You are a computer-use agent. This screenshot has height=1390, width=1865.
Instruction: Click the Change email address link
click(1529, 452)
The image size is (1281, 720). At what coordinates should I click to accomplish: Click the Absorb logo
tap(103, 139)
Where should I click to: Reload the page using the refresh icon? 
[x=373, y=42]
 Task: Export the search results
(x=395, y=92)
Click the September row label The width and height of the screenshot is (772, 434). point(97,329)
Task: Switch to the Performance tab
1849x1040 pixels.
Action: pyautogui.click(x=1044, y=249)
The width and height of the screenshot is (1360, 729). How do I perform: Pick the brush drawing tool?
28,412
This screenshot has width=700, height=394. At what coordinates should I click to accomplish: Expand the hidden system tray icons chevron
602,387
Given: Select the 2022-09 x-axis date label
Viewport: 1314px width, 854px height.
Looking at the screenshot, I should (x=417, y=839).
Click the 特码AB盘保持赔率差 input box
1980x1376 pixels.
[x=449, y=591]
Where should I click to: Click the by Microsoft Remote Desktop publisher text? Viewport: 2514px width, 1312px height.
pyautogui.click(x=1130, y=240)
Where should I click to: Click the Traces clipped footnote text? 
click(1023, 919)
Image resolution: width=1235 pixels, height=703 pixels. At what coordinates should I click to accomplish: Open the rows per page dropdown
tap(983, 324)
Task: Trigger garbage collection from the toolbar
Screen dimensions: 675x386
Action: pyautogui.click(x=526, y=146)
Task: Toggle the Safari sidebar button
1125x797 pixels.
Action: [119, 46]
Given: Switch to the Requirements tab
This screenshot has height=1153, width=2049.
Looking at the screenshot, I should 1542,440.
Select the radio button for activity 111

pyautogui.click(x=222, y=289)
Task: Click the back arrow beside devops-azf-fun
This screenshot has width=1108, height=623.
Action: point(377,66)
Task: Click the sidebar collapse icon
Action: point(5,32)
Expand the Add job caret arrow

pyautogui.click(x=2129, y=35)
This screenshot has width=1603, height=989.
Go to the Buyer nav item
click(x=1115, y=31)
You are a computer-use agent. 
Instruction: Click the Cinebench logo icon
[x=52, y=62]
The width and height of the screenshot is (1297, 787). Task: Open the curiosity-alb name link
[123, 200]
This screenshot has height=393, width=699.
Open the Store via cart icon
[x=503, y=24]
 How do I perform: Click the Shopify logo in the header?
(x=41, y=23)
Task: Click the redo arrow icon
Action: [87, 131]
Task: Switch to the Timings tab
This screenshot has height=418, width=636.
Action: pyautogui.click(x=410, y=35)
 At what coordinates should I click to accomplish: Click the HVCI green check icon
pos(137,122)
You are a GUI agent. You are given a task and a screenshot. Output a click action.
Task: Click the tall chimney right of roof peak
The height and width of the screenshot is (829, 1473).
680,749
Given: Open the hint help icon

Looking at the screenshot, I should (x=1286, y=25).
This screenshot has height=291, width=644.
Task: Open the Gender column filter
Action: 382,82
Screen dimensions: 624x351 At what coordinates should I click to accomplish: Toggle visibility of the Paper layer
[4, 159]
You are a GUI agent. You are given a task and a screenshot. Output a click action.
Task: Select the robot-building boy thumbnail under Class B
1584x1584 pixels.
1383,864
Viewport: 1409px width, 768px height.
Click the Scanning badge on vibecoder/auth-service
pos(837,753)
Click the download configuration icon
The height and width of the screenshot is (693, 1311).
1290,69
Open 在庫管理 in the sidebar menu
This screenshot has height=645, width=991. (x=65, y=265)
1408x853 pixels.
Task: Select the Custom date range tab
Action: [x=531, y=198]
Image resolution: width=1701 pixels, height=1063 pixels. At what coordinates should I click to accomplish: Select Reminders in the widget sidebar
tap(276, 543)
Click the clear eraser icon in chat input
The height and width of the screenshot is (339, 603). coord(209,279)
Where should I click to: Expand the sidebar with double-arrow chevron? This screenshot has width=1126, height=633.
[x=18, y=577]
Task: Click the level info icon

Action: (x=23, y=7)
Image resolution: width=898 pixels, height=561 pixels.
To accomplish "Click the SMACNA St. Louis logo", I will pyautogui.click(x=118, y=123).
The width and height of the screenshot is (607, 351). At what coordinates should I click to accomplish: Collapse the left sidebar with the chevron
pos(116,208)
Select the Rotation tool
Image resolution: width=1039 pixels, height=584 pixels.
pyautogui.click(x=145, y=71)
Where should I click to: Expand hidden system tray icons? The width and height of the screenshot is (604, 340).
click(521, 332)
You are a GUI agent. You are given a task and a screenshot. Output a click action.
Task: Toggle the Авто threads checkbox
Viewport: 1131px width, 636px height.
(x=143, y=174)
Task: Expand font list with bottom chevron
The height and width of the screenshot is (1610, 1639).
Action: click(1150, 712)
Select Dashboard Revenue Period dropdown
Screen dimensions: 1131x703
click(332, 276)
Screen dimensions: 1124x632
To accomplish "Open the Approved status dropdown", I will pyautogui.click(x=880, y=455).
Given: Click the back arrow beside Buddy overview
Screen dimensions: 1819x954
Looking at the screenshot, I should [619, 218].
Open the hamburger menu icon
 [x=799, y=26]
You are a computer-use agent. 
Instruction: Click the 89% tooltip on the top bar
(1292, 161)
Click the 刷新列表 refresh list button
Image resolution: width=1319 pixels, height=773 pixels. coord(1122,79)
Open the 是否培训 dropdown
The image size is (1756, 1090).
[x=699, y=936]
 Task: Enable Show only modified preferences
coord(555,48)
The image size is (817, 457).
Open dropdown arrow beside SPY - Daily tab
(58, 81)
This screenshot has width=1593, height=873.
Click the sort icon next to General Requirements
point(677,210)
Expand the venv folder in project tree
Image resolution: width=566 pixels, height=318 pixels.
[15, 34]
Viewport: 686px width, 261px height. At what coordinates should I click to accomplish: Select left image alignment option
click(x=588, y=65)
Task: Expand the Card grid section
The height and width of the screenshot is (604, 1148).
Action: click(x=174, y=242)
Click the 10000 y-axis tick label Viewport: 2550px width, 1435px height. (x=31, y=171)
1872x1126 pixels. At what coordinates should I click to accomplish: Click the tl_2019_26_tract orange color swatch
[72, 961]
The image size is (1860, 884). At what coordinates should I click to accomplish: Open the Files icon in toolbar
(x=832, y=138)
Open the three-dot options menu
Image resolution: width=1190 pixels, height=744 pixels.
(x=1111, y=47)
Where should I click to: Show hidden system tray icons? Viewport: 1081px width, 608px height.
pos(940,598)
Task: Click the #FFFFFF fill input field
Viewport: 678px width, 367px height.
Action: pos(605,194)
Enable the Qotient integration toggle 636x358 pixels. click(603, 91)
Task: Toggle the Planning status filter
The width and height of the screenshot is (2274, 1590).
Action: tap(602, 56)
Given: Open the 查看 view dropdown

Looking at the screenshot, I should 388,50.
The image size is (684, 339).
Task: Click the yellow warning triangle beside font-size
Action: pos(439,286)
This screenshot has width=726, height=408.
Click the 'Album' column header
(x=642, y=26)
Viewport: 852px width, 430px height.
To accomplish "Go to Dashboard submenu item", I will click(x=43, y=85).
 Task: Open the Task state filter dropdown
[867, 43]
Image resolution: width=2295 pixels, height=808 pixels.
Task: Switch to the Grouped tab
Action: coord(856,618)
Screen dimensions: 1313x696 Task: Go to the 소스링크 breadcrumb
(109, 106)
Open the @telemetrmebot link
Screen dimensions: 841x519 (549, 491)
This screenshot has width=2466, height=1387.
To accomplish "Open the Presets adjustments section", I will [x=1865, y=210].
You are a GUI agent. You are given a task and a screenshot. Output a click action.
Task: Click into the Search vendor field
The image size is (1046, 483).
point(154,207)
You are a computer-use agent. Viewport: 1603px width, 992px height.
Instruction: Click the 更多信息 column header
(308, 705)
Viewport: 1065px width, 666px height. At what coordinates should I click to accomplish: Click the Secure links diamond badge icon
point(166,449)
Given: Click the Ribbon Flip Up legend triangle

■ ■ ■ ■ ■ ■ ■

* _Your instructions_: From the records above, transcribe exactly the run of lines that opens with the line holding "Expand the venv folder in project tree" and closes with the line holding "Task: Expand the Card grid section", both included.

* _Output for this task_:
Expand the venv folder in project tree
Image resolution: width=566 pixels, height=318 pixels.
[15, 34]
Viewport: 686px width, 261px height. At what coordinates should I click to accomplish: Select left image alignment option
click(x=588, y=65)
Task: Expand the Card grid section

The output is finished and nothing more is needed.